STORED DATA

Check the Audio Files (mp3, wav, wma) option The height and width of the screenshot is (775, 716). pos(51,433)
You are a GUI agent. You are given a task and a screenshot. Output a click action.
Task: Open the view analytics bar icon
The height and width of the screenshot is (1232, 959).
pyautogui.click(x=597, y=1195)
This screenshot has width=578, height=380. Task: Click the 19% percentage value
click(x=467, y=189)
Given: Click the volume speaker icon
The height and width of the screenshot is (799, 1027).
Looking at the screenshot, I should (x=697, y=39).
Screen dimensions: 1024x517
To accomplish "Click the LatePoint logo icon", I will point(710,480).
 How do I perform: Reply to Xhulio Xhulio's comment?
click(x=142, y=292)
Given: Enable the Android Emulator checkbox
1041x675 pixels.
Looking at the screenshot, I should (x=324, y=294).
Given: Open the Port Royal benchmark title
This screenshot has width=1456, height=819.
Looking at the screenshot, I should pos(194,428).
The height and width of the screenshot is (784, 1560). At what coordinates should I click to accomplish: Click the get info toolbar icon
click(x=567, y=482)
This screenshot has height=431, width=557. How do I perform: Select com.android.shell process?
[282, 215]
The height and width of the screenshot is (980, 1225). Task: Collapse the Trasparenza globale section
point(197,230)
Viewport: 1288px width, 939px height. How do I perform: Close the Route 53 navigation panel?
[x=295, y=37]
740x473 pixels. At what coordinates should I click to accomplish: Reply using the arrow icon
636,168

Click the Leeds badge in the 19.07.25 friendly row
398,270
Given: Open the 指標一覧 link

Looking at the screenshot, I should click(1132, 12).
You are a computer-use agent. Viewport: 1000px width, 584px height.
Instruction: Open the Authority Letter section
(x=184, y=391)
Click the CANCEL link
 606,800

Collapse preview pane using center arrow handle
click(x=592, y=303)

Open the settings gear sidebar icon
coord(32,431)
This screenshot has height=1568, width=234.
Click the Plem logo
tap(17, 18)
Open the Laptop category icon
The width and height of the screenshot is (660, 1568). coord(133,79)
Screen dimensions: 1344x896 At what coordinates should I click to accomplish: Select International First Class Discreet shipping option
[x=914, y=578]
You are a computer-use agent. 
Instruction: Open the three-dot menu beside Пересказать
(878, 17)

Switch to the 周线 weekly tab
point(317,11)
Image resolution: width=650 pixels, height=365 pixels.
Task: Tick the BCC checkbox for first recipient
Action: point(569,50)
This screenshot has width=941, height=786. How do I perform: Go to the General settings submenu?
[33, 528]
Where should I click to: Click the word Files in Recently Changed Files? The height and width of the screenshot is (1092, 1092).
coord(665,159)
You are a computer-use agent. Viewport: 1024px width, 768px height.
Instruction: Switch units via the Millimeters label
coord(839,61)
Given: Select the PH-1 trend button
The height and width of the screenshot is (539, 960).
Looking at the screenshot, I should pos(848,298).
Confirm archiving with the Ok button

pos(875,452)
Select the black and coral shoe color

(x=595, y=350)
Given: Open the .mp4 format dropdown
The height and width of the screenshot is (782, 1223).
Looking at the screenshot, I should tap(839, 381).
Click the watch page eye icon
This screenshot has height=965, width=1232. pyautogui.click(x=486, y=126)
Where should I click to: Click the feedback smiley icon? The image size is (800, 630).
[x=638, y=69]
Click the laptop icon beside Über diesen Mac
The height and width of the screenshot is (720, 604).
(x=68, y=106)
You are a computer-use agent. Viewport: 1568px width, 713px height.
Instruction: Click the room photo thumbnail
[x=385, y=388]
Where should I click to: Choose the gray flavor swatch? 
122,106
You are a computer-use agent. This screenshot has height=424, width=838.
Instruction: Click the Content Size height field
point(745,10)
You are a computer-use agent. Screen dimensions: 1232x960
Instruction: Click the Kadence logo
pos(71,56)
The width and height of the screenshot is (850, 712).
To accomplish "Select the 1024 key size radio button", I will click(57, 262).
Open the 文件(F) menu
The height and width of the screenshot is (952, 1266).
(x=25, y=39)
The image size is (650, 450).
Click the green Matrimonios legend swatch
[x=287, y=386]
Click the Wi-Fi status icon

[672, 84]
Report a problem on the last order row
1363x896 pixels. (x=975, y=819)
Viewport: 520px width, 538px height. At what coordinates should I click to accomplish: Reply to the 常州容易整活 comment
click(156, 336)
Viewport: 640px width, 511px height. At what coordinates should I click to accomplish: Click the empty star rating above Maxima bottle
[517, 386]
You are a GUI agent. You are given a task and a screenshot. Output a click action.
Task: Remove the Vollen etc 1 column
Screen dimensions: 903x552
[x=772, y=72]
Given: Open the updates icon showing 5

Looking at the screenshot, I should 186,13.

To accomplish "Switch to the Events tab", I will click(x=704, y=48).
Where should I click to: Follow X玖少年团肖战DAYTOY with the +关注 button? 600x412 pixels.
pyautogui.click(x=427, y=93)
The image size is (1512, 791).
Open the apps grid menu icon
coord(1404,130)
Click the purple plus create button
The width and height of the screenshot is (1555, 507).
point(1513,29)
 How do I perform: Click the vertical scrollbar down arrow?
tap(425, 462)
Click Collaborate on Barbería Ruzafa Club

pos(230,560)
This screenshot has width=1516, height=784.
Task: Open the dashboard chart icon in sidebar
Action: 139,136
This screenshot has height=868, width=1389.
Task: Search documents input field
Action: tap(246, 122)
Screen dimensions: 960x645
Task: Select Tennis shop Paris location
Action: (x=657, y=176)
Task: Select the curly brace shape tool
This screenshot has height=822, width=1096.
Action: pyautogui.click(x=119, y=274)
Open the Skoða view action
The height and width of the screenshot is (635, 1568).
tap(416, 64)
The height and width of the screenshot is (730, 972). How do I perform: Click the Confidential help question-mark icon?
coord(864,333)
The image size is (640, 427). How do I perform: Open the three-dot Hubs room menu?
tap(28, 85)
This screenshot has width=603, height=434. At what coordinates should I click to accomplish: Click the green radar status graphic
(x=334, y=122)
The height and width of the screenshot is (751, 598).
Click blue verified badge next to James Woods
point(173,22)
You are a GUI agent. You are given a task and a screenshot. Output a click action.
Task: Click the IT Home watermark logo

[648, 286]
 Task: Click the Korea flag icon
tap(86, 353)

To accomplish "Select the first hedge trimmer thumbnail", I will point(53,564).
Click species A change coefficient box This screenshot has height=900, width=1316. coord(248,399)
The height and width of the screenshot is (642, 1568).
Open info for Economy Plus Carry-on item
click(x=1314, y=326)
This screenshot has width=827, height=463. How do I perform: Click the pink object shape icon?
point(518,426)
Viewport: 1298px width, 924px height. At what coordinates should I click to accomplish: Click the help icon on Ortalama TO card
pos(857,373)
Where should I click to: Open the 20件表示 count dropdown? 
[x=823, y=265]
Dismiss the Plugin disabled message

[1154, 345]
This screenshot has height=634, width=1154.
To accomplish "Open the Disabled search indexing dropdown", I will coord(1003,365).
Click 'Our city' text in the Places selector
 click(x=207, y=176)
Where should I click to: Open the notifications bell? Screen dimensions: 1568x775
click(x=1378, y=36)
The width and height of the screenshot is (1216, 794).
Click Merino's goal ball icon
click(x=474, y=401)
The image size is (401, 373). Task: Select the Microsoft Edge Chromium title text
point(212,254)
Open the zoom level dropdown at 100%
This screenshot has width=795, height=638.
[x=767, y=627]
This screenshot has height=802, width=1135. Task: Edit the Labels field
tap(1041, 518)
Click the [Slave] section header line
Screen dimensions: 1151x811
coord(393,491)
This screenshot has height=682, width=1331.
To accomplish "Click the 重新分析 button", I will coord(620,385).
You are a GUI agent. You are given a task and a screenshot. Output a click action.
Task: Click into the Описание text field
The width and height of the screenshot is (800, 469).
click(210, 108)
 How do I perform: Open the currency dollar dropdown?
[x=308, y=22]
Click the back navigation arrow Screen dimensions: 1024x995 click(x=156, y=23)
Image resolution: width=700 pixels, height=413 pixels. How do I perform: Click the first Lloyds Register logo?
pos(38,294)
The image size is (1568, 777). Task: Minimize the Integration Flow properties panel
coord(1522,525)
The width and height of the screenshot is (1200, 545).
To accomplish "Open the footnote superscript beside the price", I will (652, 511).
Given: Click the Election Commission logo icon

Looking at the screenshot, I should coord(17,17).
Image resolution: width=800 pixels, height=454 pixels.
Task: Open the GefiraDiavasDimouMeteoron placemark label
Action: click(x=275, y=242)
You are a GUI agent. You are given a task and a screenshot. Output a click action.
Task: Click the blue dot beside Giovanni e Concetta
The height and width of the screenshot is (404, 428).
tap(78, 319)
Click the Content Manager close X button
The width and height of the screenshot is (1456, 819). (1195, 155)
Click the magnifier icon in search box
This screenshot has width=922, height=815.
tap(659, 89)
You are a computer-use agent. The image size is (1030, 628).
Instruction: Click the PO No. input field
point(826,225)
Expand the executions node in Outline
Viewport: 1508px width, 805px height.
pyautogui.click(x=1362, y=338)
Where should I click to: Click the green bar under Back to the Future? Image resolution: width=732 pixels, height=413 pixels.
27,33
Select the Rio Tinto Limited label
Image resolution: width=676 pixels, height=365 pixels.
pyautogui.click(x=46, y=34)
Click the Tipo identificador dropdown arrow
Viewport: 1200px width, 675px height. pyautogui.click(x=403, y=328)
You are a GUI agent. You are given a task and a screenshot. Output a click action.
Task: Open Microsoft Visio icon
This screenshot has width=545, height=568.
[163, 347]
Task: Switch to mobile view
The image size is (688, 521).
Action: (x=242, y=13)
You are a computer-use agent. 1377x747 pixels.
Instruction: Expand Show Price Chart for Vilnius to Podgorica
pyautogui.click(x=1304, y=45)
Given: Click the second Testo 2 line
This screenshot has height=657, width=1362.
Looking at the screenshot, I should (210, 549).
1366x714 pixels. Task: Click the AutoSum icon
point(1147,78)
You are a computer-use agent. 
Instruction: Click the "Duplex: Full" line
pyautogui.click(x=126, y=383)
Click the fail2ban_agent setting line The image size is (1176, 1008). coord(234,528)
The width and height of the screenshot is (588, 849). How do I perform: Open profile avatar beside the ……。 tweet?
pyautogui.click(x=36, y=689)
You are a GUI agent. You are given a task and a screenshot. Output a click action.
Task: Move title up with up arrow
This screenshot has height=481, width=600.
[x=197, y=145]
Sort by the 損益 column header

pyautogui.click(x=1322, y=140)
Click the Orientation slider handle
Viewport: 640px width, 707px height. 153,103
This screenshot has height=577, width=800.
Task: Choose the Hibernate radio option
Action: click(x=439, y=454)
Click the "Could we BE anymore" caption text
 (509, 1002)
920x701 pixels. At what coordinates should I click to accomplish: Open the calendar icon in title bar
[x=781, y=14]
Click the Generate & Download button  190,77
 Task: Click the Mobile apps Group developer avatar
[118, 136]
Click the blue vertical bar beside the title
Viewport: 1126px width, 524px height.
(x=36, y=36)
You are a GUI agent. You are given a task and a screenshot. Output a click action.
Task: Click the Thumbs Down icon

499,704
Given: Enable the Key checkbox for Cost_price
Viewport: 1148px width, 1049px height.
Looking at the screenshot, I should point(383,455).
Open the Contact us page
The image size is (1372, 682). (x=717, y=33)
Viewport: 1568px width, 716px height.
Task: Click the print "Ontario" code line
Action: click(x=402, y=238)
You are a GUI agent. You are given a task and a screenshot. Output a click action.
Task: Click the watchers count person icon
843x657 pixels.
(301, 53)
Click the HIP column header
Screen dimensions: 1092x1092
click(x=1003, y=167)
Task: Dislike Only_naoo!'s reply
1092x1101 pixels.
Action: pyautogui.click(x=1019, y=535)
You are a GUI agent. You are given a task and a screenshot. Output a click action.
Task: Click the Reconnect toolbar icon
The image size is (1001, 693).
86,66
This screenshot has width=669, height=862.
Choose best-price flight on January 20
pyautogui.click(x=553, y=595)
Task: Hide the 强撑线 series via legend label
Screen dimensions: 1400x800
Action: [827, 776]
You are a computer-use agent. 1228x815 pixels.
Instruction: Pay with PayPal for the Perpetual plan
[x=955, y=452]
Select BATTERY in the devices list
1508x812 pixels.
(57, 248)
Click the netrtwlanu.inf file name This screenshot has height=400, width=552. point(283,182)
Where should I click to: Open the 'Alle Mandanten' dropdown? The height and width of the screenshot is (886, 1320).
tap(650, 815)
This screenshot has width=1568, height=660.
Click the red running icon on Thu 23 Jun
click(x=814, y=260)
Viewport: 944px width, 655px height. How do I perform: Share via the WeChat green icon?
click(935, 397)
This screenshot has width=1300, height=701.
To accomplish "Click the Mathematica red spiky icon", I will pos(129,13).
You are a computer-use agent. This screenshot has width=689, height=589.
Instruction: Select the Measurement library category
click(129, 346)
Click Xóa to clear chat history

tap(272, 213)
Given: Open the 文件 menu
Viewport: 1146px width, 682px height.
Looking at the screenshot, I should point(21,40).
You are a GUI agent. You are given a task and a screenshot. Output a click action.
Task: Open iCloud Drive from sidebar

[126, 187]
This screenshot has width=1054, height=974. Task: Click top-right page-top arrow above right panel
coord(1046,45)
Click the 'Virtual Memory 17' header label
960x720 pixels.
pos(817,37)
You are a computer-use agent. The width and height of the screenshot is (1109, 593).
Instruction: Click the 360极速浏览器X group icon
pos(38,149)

ASSIGNMENT
Using the data above, work out how many lines include the word "computer" and give only that number.

WRITTEN SOLUTION
12